Location
- Grove Road Harrogate, HG1 5EP England
- Coordinates: 54°00′04″N 1°32′01″W﻿ / ﻿54.001096°N 1.5335383°W

Information
- Type: Academy Alternative Provision
- Trust: Wellspring Academy Trust
- Department for Education URN: 140077 Tables
- Ofsted: Reports
- Head teacher: Scott Jacques
- Gender: Mixed
- Age: 11 to 16
- Enrolment: 11 as of July 2023^{[update]}
- Capacity: 30
- Website: swharrogate.org.uk

= Springwell Harrogate =

Springwell Harrogate (formerly The Grove Academy) is a mixed alternative provision secondary school, located in Harrogate, North Yorkshire. It provides for pupils who are unable to attend a mainstream school for reasons including illness or behaviour. The school had an enrolment of 11 pupils in 2023. Its current headteacher is Scott Jacques.

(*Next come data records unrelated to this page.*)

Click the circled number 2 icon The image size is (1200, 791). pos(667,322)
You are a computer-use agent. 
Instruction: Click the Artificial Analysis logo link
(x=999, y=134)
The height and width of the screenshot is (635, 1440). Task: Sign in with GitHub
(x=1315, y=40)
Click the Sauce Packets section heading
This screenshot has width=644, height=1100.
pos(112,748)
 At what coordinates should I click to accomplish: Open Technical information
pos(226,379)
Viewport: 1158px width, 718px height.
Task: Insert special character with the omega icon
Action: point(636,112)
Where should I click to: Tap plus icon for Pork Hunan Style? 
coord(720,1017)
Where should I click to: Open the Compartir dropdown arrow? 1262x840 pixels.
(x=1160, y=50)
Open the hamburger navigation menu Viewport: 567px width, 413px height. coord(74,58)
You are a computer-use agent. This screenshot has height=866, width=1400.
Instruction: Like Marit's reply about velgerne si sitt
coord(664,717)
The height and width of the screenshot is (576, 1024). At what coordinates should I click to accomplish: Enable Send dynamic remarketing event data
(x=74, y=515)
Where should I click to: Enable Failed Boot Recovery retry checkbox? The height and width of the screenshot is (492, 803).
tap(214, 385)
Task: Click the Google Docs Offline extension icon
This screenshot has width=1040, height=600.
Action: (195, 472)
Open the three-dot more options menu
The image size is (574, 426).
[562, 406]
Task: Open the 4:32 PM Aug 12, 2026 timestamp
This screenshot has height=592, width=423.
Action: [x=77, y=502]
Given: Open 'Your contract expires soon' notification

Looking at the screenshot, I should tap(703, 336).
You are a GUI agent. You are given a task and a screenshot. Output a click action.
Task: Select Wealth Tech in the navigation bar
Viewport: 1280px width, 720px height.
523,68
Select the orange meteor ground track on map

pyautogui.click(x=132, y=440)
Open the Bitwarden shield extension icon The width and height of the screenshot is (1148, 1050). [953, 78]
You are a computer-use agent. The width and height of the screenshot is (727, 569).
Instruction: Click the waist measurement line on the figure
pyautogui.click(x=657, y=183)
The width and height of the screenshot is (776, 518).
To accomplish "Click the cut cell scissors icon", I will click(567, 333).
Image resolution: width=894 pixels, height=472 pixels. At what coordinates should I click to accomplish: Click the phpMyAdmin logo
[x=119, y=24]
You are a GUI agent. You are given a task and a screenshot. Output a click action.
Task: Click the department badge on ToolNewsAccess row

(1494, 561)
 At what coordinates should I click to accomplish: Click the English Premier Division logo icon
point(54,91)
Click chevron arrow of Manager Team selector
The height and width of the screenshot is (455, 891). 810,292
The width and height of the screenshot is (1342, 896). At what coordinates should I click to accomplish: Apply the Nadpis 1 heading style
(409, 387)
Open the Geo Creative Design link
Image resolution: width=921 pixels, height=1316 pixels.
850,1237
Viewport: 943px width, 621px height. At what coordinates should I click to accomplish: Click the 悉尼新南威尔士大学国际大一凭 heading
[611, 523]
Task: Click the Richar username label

In September 2013 the "Harrogate Pupil Referral Service" converted to academy status under the sponsorship of Schools Partnership Academies Trust (now Delta Academies Trust), reopening as "The Grove Academy".

In 2015 it was rated as 'Outstanding' (Grade 1) by Ofsted.

In April 2020, the school was transferred to be operated by Wellspring Academy Trust. It reopened as "Springwell Harrogate" at the beginning of the next academic year in September 2020.